▶ Records for this task
* * * * *

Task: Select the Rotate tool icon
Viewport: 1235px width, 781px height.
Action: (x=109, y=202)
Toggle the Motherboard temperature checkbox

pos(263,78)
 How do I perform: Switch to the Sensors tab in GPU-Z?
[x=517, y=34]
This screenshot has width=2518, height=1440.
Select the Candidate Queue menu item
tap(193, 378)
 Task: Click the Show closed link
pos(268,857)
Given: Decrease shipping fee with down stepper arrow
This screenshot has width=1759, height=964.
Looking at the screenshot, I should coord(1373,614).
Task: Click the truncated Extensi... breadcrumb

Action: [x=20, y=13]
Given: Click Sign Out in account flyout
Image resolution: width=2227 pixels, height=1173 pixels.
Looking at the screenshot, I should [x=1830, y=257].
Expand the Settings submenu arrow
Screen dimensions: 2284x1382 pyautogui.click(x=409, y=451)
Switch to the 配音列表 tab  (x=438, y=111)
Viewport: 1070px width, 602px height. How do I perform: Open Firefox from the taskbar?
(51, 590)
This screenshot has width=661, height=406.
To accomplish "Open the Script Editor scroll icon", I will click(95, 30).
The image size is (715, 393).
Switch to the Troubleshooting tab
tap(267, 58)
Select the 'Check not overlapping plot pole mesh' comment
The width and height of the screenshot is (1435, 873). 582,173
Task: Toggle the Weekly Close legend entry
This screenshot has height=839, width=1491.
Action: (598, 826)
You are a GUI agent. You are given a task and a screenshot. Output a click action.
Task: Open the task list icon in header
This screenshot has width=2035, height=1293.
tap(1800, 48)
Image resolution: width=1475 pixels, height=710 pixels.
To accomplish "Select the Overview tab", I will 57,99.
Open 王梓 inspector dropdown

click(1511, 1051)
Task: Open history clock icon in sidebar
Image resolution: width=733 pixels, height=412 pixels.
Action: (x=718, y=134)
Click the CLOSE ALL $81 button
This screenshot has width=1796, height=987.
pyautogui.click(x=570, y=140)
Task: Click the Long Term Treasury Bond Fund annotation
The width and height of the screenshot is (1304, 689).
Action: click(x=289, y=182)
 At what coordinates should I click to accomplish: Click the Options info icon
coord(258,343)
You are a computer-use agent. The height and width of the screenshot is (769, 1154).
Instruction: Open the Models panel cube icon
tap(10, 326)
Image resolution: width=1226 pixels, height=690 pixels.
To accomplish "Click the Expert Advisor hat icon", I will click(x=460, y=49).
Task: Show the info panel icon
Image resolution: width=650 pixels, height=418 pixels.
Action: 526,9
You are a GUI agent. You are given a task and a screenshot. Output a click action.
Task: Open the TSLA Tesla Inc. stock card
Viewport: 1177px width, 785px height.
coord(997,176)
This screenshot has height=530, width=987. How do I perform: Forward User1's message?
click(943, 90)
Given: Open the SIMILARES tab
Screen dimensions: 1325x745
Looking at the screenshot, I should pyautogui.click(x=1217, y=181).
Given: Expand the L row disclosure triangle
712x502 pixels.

* * * * *

▶ Exercise
From the line that contains "Given: Expand the L row disclosure triangle" to the last line of the data, write out each line exactly and add nothing.

▶ Expected answer
Given: Expand the L row disclosure triangle
712x502 pixels.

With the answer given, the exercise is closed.